Por certo, que este é apenas um aspecto das práticas corruptas que os agentes públicos realizam em favor da burguesia. Existem, porém as práticas mais sofisticadas que ocorrem ao abrigo das leis, criadas e aplicadas para favorecer os interesses das empresas privadas em detrimento da classe trabalhadora.
As dificuldades para o país adotar políticas que tornem a arrecadação de impostos mais justa ou que controle a extorsão representada pelas altas taxas de juros, por exemplo, fazem parte da ação legal dos agentes públicos em favor da burguesia.

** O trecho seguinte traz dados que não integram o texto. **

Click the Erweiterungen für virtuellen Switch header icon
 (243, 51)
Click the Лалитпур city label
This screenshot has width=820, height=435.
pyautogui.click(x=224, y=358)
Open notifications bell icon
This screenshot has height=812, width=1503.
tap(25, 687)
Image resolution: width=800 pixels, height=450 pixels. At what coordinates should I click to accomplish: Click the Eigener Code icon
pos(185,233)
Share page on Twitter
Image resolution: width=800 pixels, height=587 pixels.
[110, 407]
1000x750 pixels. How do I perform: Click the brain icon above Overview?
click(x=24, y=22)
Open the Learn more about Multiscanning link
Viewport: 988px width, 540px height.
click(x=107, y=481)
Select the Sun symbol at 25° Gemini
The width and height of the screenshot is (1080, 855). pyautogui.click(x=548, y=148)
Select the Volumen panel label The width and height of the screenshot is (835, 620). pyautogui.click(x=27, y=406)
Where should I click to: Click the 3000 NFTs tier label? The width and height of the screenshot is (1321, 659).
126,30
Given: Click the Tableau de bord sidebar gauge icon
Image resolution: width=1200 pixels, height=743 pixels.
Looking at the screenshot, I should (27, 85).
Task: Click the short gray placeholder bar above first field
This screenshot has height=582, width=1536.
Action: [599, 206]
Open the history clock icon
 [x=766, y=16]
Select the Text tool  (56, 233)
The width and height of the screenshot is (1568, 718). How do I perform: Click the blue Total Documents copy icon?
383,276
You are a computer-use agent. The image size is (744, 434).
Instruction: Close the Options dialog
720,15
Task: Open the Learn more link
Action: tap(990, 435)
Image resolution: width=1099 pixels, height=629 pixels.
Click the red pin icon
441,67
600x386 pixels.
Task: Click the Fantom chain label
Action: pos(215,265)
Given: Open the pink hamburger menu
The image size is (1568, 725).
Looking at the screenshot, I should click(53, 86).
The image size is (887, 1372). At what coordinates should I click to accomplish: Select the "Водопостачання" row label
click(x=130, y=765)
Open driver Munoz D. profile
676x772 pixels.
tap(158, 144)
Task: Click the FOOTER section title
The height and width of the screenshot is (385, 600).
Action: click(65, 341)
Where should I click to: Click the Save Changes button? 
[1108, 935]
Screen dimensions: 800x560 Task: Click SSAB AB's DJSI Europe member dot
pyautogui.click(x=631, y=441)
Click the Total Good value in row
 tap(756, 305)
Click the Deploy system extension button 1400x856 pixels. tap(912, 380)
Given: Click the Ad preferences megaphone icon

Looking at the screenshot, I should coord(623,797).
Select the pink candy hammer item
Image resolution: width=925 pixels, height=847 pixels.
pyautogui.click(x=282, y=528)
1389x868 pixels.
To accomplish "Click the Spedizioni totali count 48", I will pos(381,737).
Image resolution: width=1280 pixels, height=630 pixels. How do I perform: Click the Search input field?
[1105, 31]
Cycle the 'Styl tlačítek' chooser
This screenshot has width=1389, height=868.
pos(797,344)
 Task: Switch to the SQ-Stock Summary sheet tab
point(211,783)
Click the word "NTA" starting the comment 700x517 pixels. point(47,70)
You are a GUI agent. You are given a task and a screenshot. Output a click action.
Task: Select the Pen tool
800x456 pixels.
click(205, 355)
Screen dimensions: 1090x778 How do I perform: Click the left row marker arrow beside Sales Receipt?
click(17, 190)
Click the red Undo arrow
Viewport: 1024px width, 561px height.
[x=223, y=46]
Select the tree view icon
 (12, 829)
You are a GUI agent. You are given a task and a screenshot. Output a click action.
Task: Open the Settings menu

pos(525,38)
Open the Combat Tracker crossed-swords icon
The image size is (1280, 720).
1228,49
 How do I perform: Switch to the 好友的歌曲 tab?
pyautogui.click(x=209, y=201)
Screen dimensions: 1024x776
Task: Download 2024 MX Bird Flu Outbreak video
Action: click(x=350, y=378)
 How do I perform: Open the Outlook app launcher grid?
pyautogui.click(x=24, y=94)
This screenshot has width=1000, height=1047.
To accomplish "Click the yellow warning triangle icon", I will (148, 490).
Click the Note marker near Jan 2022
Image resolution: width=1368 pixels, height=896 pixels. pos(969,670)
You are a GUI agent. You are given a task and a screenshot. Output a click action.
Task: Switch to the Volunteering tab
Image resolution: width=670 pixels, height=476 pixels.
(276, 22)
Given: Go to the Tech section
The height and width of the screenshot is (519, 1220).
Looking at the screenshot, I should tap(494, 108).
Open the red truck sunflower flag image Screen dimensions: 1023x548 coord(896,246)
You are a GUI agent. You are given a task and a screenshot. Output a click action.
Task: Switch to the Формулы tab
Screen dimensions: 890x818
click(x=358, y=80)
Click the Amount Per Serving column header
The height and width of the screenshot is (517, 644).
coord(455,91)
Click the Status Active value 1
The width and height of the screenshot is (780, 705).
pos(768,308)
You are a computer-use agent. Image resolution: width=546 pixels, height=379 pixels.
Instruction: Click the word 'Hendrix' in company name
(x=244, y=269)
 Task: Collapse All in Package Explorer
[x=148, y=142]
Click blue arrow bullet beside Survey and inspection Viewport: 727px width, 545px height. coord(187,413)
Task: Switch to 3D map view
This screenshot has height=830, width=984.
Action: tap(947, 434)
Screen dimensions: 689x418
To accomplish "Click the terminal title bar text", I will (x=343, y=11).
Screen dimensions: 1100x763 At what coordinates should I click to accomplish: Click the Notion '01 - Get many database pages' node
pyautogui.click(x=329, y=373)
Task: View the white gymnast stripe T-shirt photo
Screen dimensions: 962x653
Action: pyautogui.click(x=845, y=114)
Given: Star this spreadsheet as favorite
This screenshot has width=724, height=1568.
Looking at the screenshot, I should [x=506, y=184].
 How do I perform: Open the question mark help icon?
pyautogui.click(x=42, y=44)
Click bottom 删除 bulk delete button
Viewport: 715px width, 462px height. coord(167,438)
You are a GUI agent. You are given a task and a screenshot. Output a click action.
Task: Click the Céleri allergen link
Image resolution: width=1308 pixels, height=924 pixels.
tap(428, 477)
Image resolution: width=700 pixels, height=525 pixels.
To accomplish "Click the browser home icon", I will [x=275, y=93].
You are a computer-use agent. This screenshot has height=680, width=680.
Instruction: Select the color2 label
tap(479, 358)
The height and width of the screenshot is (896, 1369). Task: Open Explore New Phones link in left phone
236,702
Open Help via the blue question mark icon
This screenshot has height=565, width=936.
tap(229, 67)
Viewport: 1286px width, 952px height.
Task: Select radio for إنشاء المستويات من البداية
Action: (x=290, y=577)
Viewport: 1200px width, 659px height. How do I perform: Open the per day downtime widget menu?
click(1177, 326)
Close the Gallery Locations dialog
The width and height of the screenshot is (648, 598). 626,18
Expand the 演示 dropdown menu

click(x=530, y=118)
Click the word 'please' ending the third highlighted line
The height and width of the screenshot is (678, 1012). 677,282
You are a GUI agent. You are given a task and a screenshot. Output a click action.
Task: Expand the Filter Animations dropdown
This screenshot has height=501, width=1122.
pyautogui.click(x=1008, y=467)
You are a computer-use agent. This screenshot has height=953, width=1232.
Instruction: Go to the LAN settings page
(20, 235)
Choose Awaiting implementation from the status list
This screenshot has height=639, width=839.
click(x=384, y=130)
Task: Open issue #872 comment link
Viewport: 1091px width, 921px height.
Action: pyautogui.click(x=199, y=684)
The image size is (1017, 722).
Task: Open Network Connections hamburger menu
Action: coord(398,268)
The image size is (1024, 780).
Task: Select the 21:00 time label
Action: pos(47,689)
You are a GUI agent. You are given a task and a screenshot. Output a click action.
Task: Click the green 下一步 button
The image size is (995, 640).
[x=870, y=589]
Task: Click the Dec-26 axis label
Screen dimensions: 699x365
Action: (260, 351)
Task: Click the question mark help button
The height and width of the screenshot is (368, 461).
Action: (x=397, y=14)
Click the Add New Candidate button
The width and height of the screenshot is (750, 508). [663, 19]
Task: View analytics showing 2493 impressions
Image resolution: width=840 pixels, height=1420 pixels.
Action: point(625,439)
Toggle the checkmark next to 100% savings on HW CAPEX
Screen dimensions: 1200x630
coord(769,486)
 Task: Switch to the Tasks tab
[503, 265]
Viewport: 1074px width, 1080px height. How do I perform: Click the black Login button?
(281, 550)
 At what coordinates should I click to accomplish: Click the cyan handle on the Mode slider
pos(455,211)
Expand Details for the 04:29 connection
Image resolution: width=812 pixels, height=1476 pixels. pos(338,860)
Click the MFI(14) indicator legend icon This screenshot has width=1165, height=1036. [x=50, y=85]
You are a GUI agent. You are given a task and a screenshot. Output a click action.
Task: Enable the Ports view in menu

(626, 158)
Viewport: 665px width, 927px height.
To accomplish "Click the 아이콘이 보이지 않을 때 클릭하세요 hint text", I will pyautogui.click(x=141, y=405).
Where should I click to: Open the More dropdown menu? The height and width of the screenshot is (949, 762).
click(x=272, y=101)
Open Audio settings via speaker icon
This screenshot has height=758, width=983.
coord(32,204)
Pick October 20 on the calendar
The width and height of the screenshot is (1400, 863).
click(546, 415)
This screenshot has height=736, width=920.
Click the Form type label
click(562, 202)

No Brasil, chega a ser estarrecedor que entidades comandadas pela burguesia como a Federação das Indústrias de São Paulo-FIESP e a Federação das Indústrias do Rio de Janeiro-FIERJ, usem recursos arrecadados pelo governo, incidentes sobre as folhas de pagamento dos trabalhadores destinados a programas sociais (SESI-SENAI) para financiar campanhas de candidaturas políticas (Paulo Skaf) e golpes de Estado.
Conforme evidencia a situação atual do país, o combate à corrupção pode se transformar também em instrumento precioso para impedir a chegada, ou afastar do Poder, as forças populares, mediante campanhas midiático-judiciais-policiais direcionadas a convencer a opinião pública de que são as forças populares as grandes responsáveis pelos atos de corrupção.
Por certo, que essas campanhas acabam prejudicando, também, os setores da própria burguesia que se expuseram excessivamente na posta em prática de condutas delituosas no campo da corrupção, ou que se tornaram competidores importantes no campo de suas atividades produtivas para outros setores nacionais ou internacionais com os quais disputam mercados ou recursos naturais.
Sendo conhecido que o financiamento empresarial de campanhas eleitorais é o mecanismo primordial da corrupção, os paladinos da luta contra corrupção são os primeiros a se colocar contra a proibição dessa forma de financiamento. Felizmente, o Supremo Tribunal Federal, recentemente, proibiu esse tipo de financiamento. Não obstante, veja-se a conduta recente de um dos ministros do STF, que sentou em cima do processo que proíbe tal tipo de financiamento, por cerca de um ano, para evitar que fosse concluída sua votação, que já contava com o voto favorável da maioria dos membros.
Em resumo, a corrupção constitui-se num mecanismo eficiente para extrair recursos do setor público ou das famílias para o setor privado e não vice-versa. Desde logo, agentes públicos participam do processo e dele se beneficiam, porém, os grandes beneficiários e destinatários finais dos recursos originados na corrupção são os diferentes setores da burguesia, cujos lucros são aumentados com os recursos provenientes da corrupção.
Flavio Lyra é economista da Escola da UNICAMP e ex-técnico do IPEA.